Ever-greening of Patents in the Context of Trans – Pacific Partnership Agreement: Implications for South Asian Countries

Abstract

Patents are monopolies granted by state to inventors for a limited period of time. Disclosure of invention and technology transfer are the raison d etre for patents. The Intellectual property balancing is well in place in the multilateral WTO TRIPS regime through patentability criteria’s, flexibilities, limitations and exceptions. But the recent mega Regional Trans Pacific Partnership Agreement establishing Gold standards for Intellectual property generates great IP imbalance between private and public interest. The Pharmaceutical patents is one of the controversial area even within the multi lateral trade agreement is further becomes murkier beyond the imagination of TPPA Negotiators, activists, even WTO. The most controversial issues in pharmaceutical patents are patent linkages should be allowed in chemicals, pharmaceutical products. Data exclusivity should be given for minimum 10 years and biologics for 8 years, Ever greening should be allowed for new process, use, indication, and improvement of known product.
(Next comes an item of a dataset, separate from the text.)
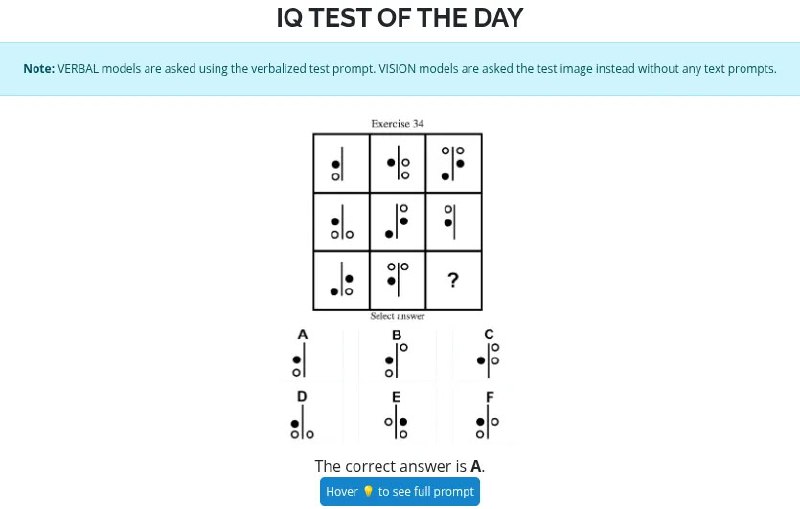This screenshot has width=800, height=509.
Task: Click the "Exercise 34" caption above the puzzle
Action: pyautogui.click(x=397, y=124)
Patent term adjustments and patent term extensions for administrative reasons and through ever greening will be very common. Compulsory licensing provisions of chapter 9 and chapter 18 limiting government use and the incorporation of ISDS dispute mechanism will have adverse effects taking each ground individually and collectively. The present concern is to analyze the patent ever greening or incremental innovation as dealt in article 18.37 (2) of Chapter 18 of TPPA which categorically states that ever greening should be allowed under three criteria’s new use of known product, new methods of using a known product, or new processes of known product provided the parties can limit the last criteria with process patent and exclude product patents. The author argues that ever greening provisions is never leading to innovations rather extending undue monopolies when issued without improved efficacy. The author further argues that ever greening is bad for generics as the period of patent goes uncertain and it delays the entry of generics and will impact market power. Ever greening is bad for patients as it raises affordability issues. The Indian supreme court in Novartis II (2013) also states that there needs to be 3(d) because to curb undue monopolies and this does not in any way intended to stop incremental innovations.